**DATA:**
-- BEGIN --

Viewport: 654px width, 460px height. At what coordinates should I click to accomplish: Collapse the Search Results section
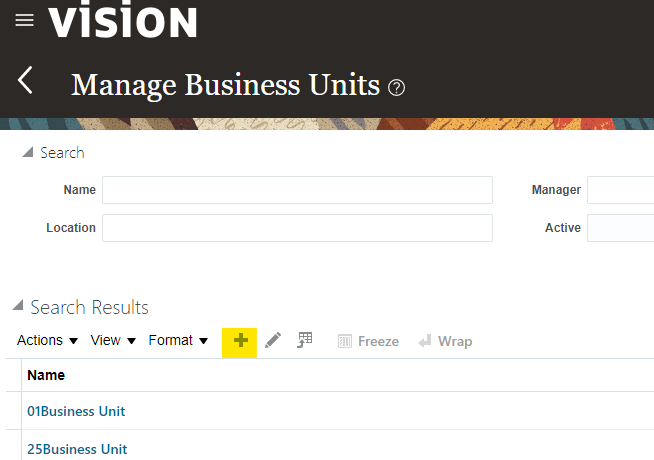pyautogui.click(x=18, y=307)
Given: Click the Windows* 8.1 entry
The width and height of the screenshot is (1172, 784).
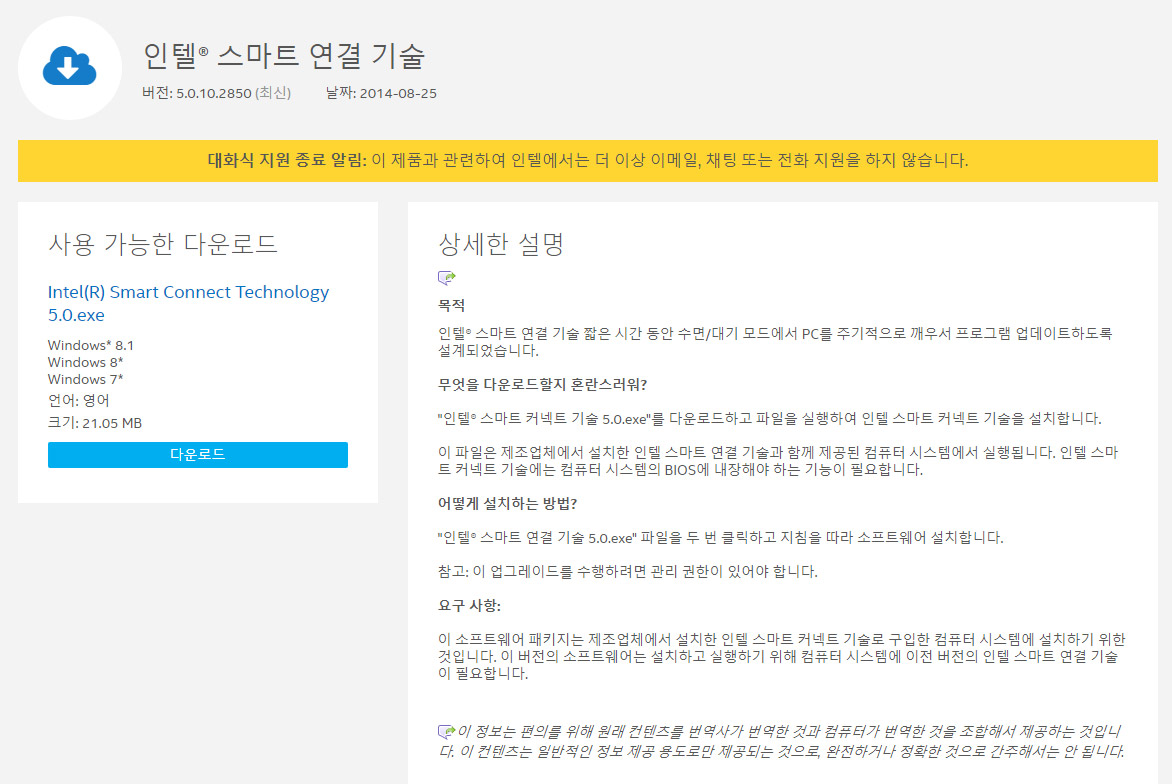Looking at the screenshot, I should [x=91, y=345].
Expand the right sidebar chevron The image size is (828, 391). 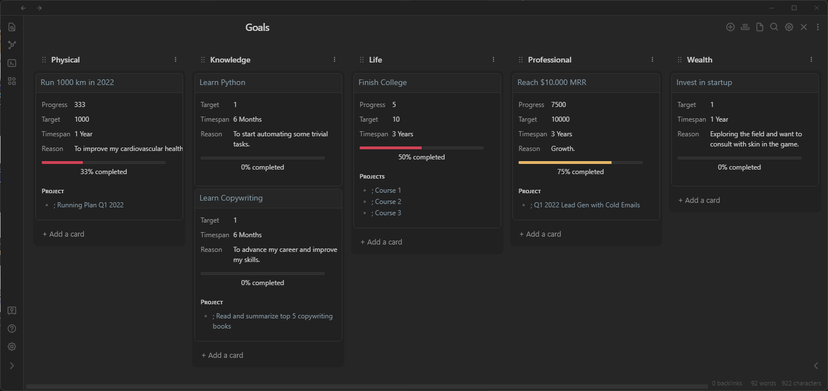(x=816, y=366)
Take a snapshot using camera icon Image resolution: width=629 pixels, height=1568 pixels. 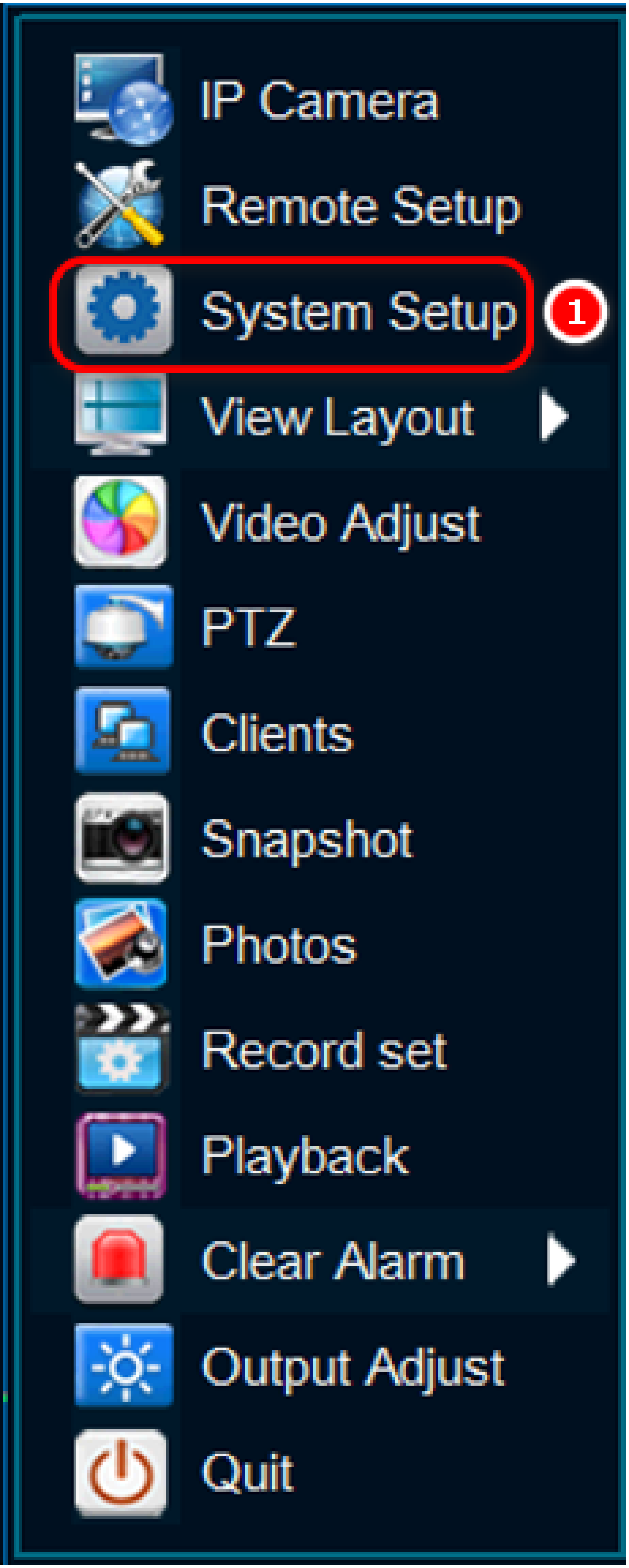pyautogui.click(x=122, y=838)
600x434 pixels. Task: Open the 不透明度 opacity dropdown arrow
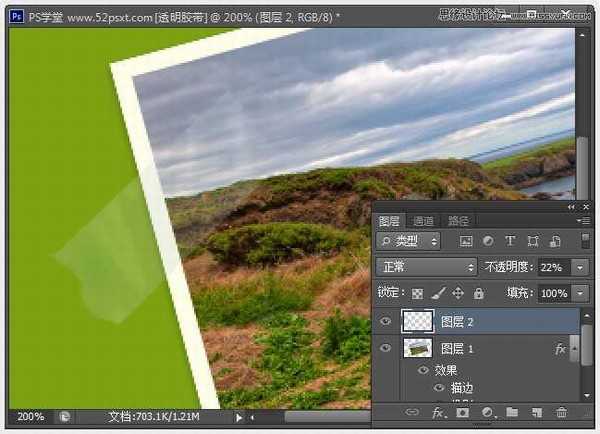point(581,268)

-- END --

**DIRECTIONS FOR THIS TASK:**
Give the material from the line containing "600x434 pixels. Task: Open" through the end as a two-column CSV with the headers request and answer. Make one row for each request, with each field quoted, line breaks replaced by spaces, and pictures omitted.

**PROBLEM SOLUTION:**
request,answer
"600x434 pixels. Task: Open the 不透明度 opacity dropdown arrow","point(581,268)"